Les deux disciples l’entendirent parlant et firent route avec Jésus.
Jésus se tourna et, contemplant qu’ils faisaient route avec lui, leur dit :
« Que cherchez-vous ? »
Ils lui dirent : « Rabbi – ce qui veut dire Maître -, où demeures-tu ? »
Il leur dit : « Venez et vous verrez. » Ils vinrent donc et ils virent où il demeure, et ils demeurèrent auprès de lui ce jour-là. C’était environ la dixième heure.
Jean 1,35-39
Viens Esprit-Saint, attire-nous à toi,
Viens nous lancer sur les traces de Jésus : que nous demeurions avec lui.

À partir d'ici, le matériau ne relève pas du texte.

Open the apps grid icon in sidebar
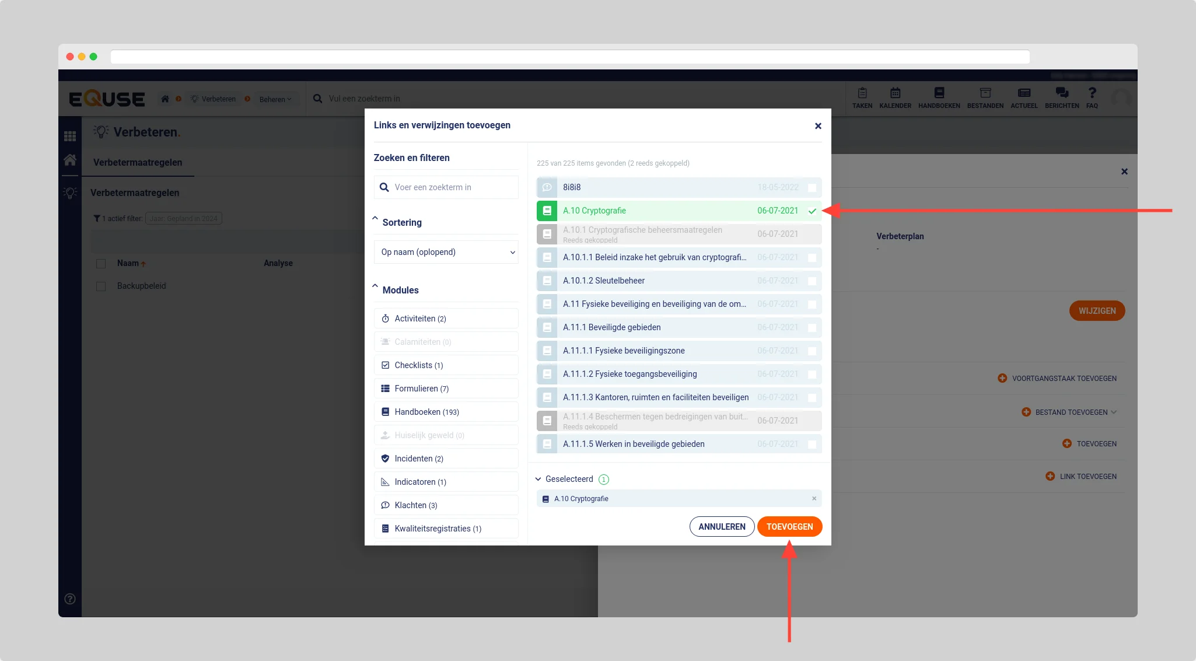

Le lendemain… se tenait là… de nouveau…
On a l’impression d’un arrêt sur image, comme si rien n’avait changé… mais pourtant, deux personnages sont introduits dans la scène. On ne sait rien d’eux si ce n’est qu’ils sont disciples du Baptiste.
Fixant-son-regard sur…
Le verbe n’est pas le même que celui employé au v 29, où le récit semblait identique : le lendemain, il voit Jésus venant vers lui… Ici il y a un préfixe qui note l’instance du regard, son intensité.
… sur Jésus qui marchait…
Cette fois, il n’est pas dit que Jésus vient à Jean, mais qu’il marche… Où va-t-il ? L’impression qu’il y a ici comme un appel discret à comprendre que le message de Jean est « dépassé », qu’il faut aller plus loin… Jean serait comme arrêté au seuil de la nouveauté que Jésus vient inaugurer.
Voici l’agneau de Dieu…
Jean reprend à nouveau la même expression qu’au v 29. Mais il la raccourcit sérieusement. Il ne dit plus rien d’autre que ce « Voici l’agneau de Dieu ». Au v 29 et suivants, il parlait de sa mission de témoin, il développait ce qu’il percevait comme rapport entre lui et celui qu’il annonçait. Ici Jean ne dit plus rien sur lui-même, il est comme tout entier en son regard sur Jésus qui marche. Il ne fait plus que le nommer : agneau de Dieu. On n’est pas sûr qu’il parle à quelqu’un. Peut-être est-ce seulement l’exclamation qui jaillit de son regard fixé sur Jésus qui passe…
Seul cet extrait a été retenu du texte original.